I think Valentine's Day has lost the focus of Real Love. It becomes centered around romantic love and the measure of your worth becomes correlated to whether or not you have a partner or what you do to celebrate being with that partner. It’s all crap really. The cliché runs true in my mind that it should be celebrated every day.
But it does have me thinking about love and... in particular, real love. The deep kind that goes beyond the Valentine's Day hearts and chocolate. The kind we are all capable of giving.
A few days ago we went to Mount Sinai to visit our friends who just gave birth to triplets. It all happened quite frantically and with urgency. No books or stories or months to “prepare” yourselves for triplets could prepare you for the journey that they are now on. All three boys are in the Neonatal Intensive Care Unit and are being cared for around the clock. It is (as our friend said) an experience full of “extreme highs, and extreme lows” throughout the course of a single day.

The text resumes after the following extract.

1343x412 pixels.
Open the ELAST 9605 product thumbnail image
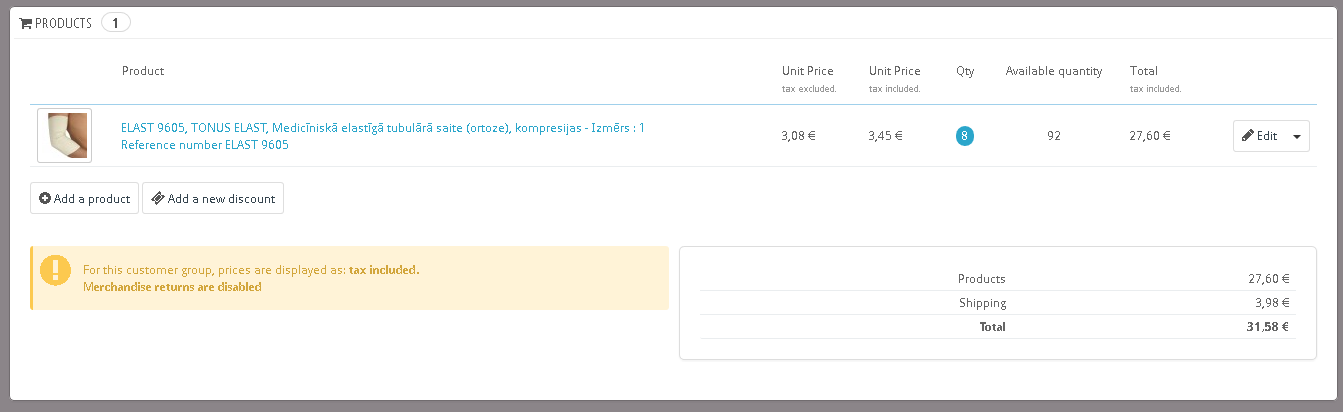pos(64,135)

The baby boys are growing and striving for life and healthy development. One of them is striving for the very air that he breathes. The other is working on digesting the very sustenance designed to help him grow. The third has had the chance to be cuddled with both mom and dad! They are beautiful, tiny, magical human beings. I couldn’t help but be lit up by the very sight of them.
To watch their parents – our friends – watch their babies through the glass of the incubators, to wave and to talk to their baby boys was beyond moving and was the essence of Real Love. The love that they show their babies with a single glance is enough to make your heart swell bigger than your chest cavity allows for. The flicker of light in the eyes of their mom and the grin of their dad as they bid them goodnight. I’ll never for the rest of my life forget the sweet sound of their mother cooing “goodnight baby boy, mommy loves you.” Or the look on her face when she told me that through a video call her 2 year old daughter asked "Mommy, where da bradurs?". Real Love.
I can't help but think of other miracles of life. Some miracles were waited for patiently and the struggles came before the life even began. There are many people in my heart facing a struggle to conceive life and yet the love is there already before the life has even started. A miracle before the miracle – to love something or someone that is yet to come. Even more miraculous, to love someone that almost came but had to leave. A love that is so deep within our cells that it precedes us. It is a deeply human love, one full of connection to each other and to the possibility and hope of literally carrying that connection onwards. It seems like magic, pure magic. When you tap into it and are around it, it emanates from those who give it and want to give more of it. It is absorbent.
Real love is the kind of love that I see on a daily basis from those of us who care so much for others. Whether they be our children, our pets, our friends – and sometimes strangers. It’s the real human love that keeps us going, that keeps us connected and willing to open doors for someone, to hold space for someone who needs an ear, to make a meal for a friend and share time together over coffee. It’s the kind that you give without thinking, it’s so deeply entrenched in your bones that you just can’t help it. Over time, I think that it can become dulled and muted and so I hope that by reading this it ignites a flame in you to show the kind of real love that I’m feeling and talking about as I write this. It doesn’t have to come in the form of grandiose gestures, just small loving and caring moments shared between humans.
And so as I think again of our friends who are living in downtown Toronto and staying at the Ronald McDonald House (what an amazing organization!) while their three baby boys are loved and cared for by amazing doctors and nurses, I ask that you take a moment and send a little love their way, and to all those in your life who show and share love – and even those who don’t (because likely it’s they who need it most!)
This piece was painted with the Williams Family in heart and mind.